Patients were scanned with the Discovery VCT PET/CT scanner (GE Healtchare, US) as previously described in13,17,18. The study protocol included computed tomography coronary angiography (CTA) and myocardial PET perfusion imaging with PET/CT hybrid scanner. An adenosine stress perfusion PET was performed immediately after CT-based attenuation correction. Adenosine was started 2 min before the start of the scan and was infused at 140 μg/kg body weight per minute. 15O-labeled water (900 to 1100 MBq) was injected (Radiowater Generator, Hidex Oy, Finland) as an intravenous bolus over 15 s. A dynamic acquisition of the heart was performed (14 × 5 s, 3 × 10 s, 3 × 20 s, and 4 × 30 s). Images were reconstructed using two-dimensional ordered expectation maximization algorithm (2D-OSEM) using a 35 cm field of view, 128 × 128 matrix size, 2 iterations, 20 subsets and a 6.0 mm Gaussian post-filter.
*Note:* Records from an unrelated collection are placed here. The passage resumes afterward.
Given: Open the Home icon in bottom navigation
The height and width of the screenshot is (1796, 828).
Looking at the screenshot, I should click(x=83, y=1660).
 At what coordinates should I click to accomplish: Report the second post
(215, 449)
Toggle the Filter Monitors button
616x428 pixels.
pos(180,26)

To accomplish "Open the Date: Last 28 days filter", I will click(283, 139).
Invasive coronary artery angiography

Coronary angiograms were performed on Siemens Axiom Artis coronary angiography system (Siemens, Erlangen, Germany) as described earlier. Measurement of FFR was performed for stenoses with intermediate severity (30–80%) when feasible to assess their hemodynamic significance. Quantitative analysis of coronary angiograms was performed using software with automated edge detection system (Quantcore, Siemens, Munich, Germany) by an experienced reader. Obstructive CAD was defined as either \(\ge\) 50% stenosis on ICA or FFR < 0.8. When FFR was available, stenoses with FFR \(\ge\) 0.8 were classified as non-significant, regardless of the degree of coronary narrowing.
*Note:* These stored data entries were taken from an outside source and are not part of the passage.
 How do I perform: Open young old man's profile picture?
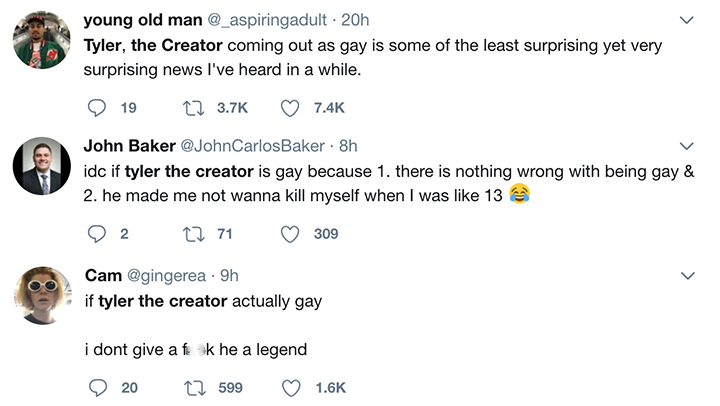41,40
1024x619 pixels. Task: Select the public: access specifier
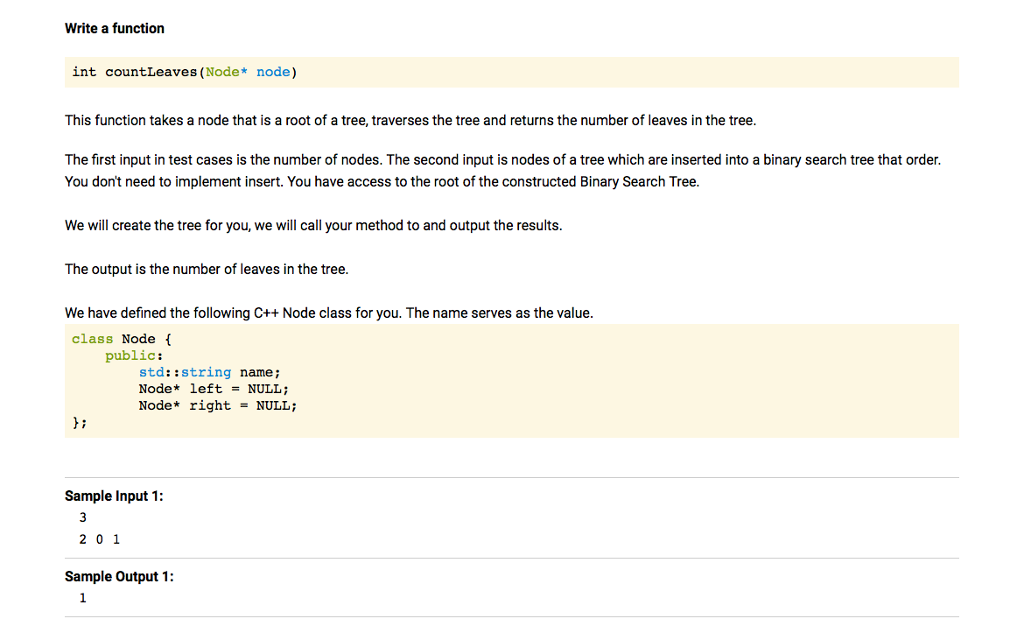(x=133, y=355)
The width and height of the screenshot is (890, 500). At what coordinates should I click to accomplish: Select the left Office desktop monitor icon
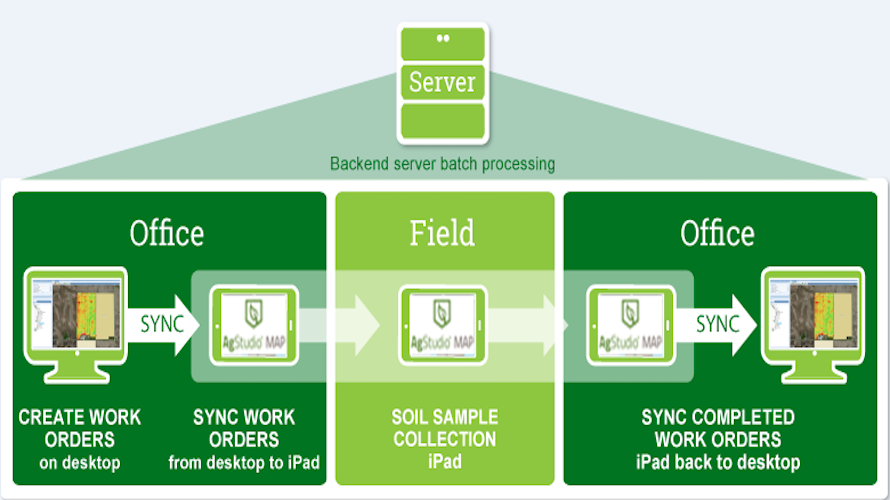[75, 325]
Analysis of the cardiac perfusion data

Dynamic PET perfusion images were quantitatively analyzed with Carimas 2.9 software (Turku PET Centre, Finland) by a single reader (JS) blinded to the ICA results. For the analyses, the orientation of the heart was identified manually, after which the myocardium was automatically detected by the software. The resulting regions-of-interest (ROIs) were manually adjusted if necessary. Mathematical modelling based on a single tissue compartment model was performed to yield quantitative polar maps of stress MBF values in units of ml/g/min15. Based on previously defined threshold for ischemic stress MBF (< 2.3 ml/g/min)13, stress MBF values in polar maps were uniformly scaled from 0 to 3.5 ml/g/min using Rainbow color scale.

Polar map and label dataset description and pre-processing

A total of 138 polar maps of stress MBF with corresponding ICA labels were used in the evaluation. Data from ICA was used as a gold standard for assigning the reference labels. Based on obstructive CAD defined by ICA, each polar map was classified as ischemic (1) or non-ischemic (0). Thus, the classification of polar maps then becomes a binary classification problem.
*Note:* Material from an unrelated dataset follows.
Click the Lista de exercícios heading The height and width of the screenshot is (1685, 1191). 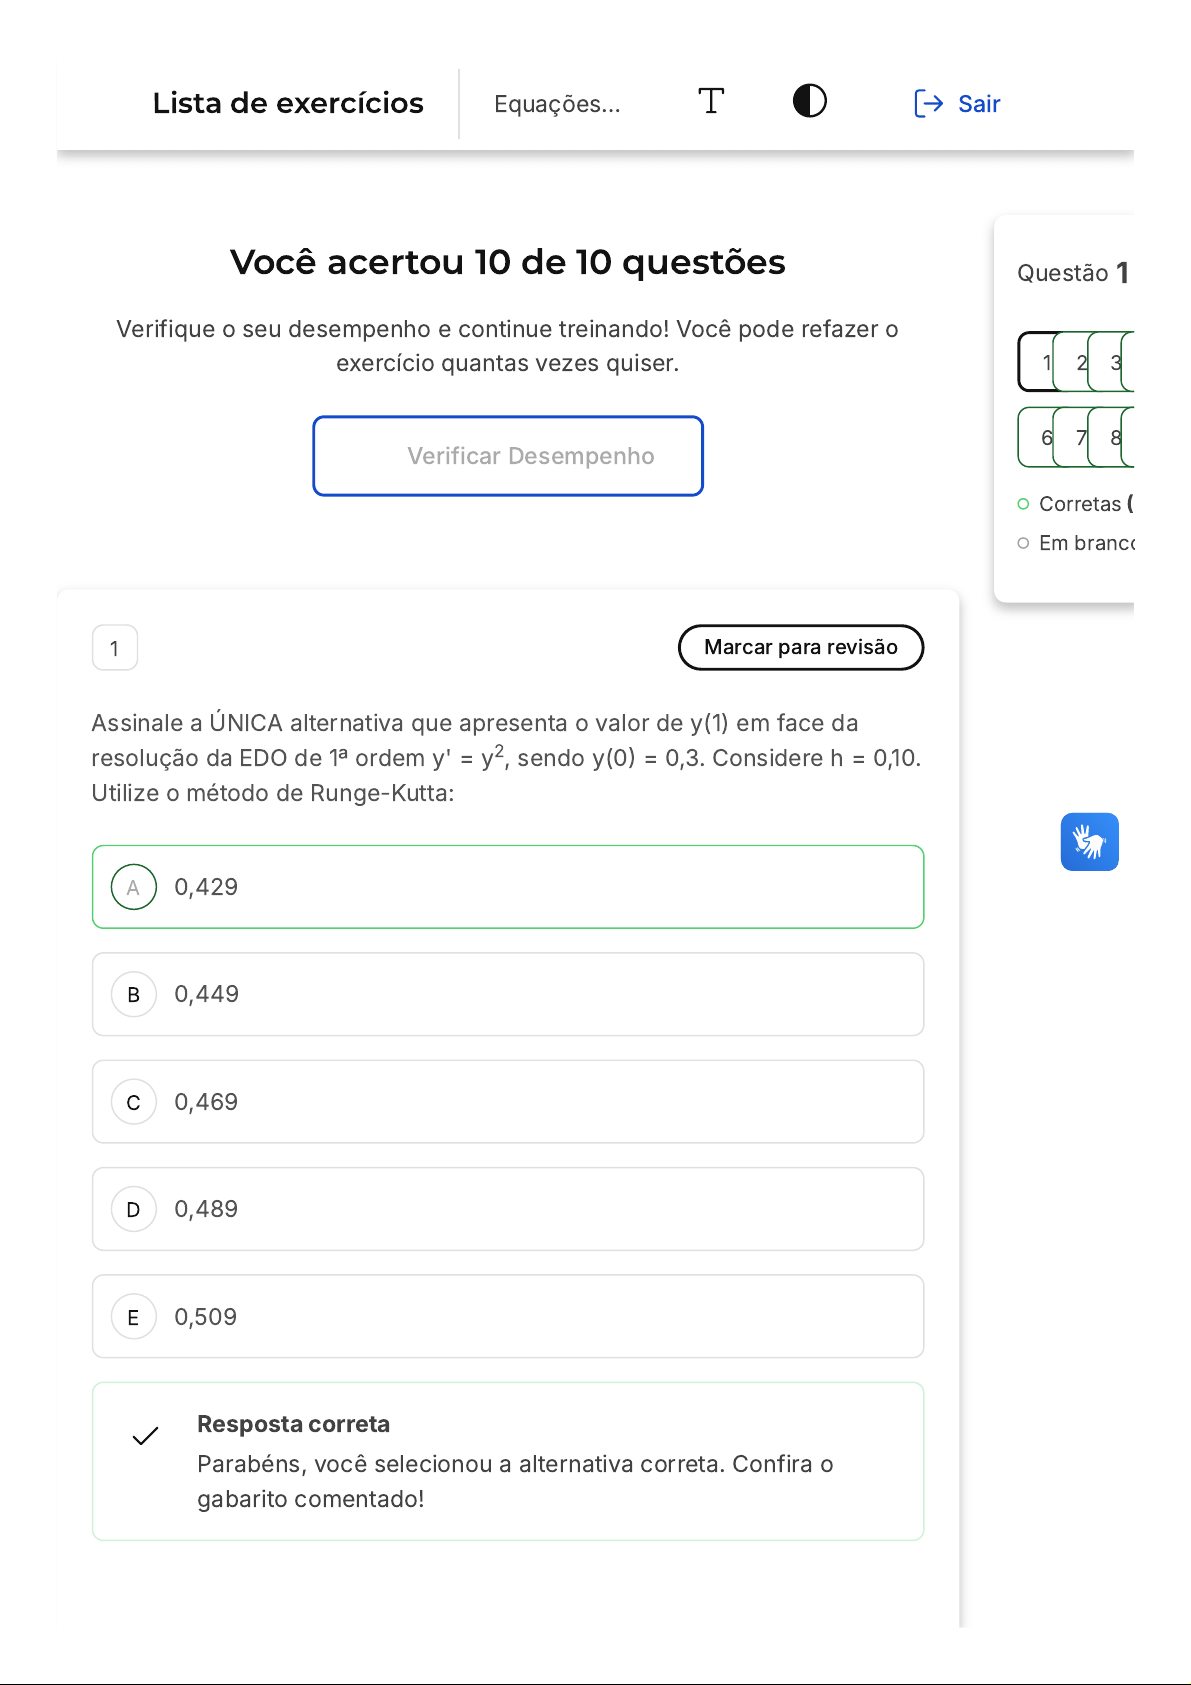288,103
Polar maps were exported as high-resolution two-dimensional JPEG images from Carimas, with original image size of 1024 × 1024 pixels. The images were cropped automatically using a predefined rectangular region to remove the majority of black background, followed by visual inspection of the quality of the cropping. An example of the original polar map and a cropped polar map can be found from Fig. 1. In the processing pipeline, the cropped polar map is reduced into a size of 256 × 256 pixels and the pixel values were scaled between 0 and 1. Thus, the polar maps were normalized between [0,1]. All three color channels (R,G,B) were used as an input. Each polar map contained a corresponding label as .txt file with was determined based on the reference ICA data (1 = ischemic, 0 = non-ischemic).

Figure 1
figure 1

An example of an (a) original polar map JPEG image before cropping and resizing to smaller dimensions. After cropping and resizing, (b) only the polar map and the superimposed regional markings signifying LAD, LCX and RCA remain in a rectangular shape of 256 × 256 pixels. All polar maps were scaled between 0 and 3.5 ml/g/min before image export, where red and yellow color indicate normal stress MBF, whereas green and blue color indicate reduced stress MBF.

2D CNN architecture

The following software were used, with the version numbers in parenthesis, python (2.7.17), keras (2.3.1), tensorflow (1.14.0), scipy (1.2.2), numpy (1.16.6), matplotlib (2.2.4), pandas (0.24.2) and sklearn (0.20.4)19,20,21,22,23,24,25,26.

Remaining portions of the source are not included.